- Born: 14 September 1883 Keith, Banffshire, Scotland
- Died: 4 April 1962 (aged 77) Cambridge, England
- Spouse: Evelyn Sandberg ​ ​(m. 1914; div. 1921)​
- Children: John Kendrew
- Scientific career
- Fields: Climatology and meteorology
- Institutions: Oxford University, University of British Columbia, University of Colombo

= Wilfrid George Kendrew =

British climatologist

Wilfrid George Kendrew (12 September 1884 – 4 April 1962) was a British climatologist.

==Early life==
Kendrew was born in Keith, Banffshire in northern Scotland in 1884. His father was a customs officer who soon moved the family to Dublin. Kendrew attended Mountjoy School before going to Oxford University where he studied classical literature.

==Career==
In 1911, he obtained a Certificate in Regional Geography and a Diploma in Geography and began to lecture in the School of Geography in 1912. His first publication was a chapter on climate written for the Oxford Survey of the British Empire edited by his professor at the time, A. J. Herbertson. He became a Fellow of the Royal Meteorological Society in 1913.

When World War I began he enlisted in the army and started officer training at a program in Oxford. In 1917 he joined the Royal Irish Fusiliers and served in France as an intelligence officer. After the war he returned to lecturing at Oxford, eventually rising to the position of Dean of the Society for non-collegiate students, later known as St Catherine's Society.

Raw data:
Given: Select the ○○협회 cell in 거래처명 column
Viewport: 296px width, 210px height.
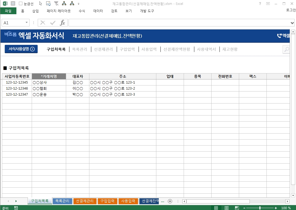Looking at the screenshot, I should (49, 88).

Instructions:
1 - Could you transcribe the part of the Kendrew biography between "Wilfrid George Kendrew (12" and "Society in 1913.", inclusive?
2 - Can you go on with the Kendrew biography from the point where it stops?

Task results:
1 -
Wilfrid George Kendrew (12 September 1884 – 4 April 1962) was a British climatologist.

==Early life==
Kendrew was born in Keith, Banffshire in northern Scotland in 1884. His father was a customs officer who soon moved the family to Dublin. Kendrew attended Mountjoy School before going to Oxford University where he studied classical literature.

==Career==
In 1911, he obtained a Certificate in Regional Geography and a Diploma in Geography and began to lecture in the School of Geography in 1912. His first publication was a chapter on climate written for the Oxford Survey of the British Empire edited by his professor at the time, A. J. Herbertson. He became a Fellow of the Royal Meteorological Society in 1913.

2 -
During this time he published several books and papers on climatology. His first book, which he proposed in 1916, The Climates Of The Continents was published in 1922. In 1930 he followed this with Climate: A Treatise On The Principles Of Weather And Climate. He also published papers including a chapter in L.H.D. Buxton's book, China, the Land and the People about the climate of China. In the paper he discussed the impact of dust on life in China.

In 1942, he joined the Royal Navy Reserve as a Lieutenant where he was assigned to set up a weather station on Agaléga Island in the western Indian Ocean, northeast of Madagascar. The purpose of the station was to give weather reports to the RAF which were operating in the area. During that time he kept up with his writing and scholarly activities. he published a book entitled Weather: An Introductory Meteorology For Airmen in 1942 and performed surveys of flora and fauna on the island.

After the war he returned to teaching at Oxford and retired in 1950. He continued his research and accepted an appointment at the University of British Columbia. He also worked for the Canadian Government at the Defence Research Board and the Meteorological Branch of the Department of Transport. During his time in Canada he published two books on the climate of Canada, The Climate Of Central Canada and The Climate Of British Columbia And The Yukon Territory. Both books were co-authored by Canadian colleagues. He also spent a semester as a visiting professor at the University of Colombo in Ceylon.

==Personal life==
Kendrew married Evelyn Sandberg in 1914 and they had one son, John Kendrew, who went on to a distinguished career biochemistry and crystallography, winning a nobel laureate in 1962. Kendrew died in 1962 in Cambridge, England.

==Publications==
- The Climates Of The Continents, (1922)
- Climate: A Treatise On The Principles Of Weather And Climate, (1930)
- Weather: An Introductory Meteorology For Airmen, (1942)
- Climatology, (1949)
- The Climate Of Central Canada, with Balfour Currie (1955)
- The Climate Of British Columbia And The Yukon Territory, with Donald P. Kerr (1956)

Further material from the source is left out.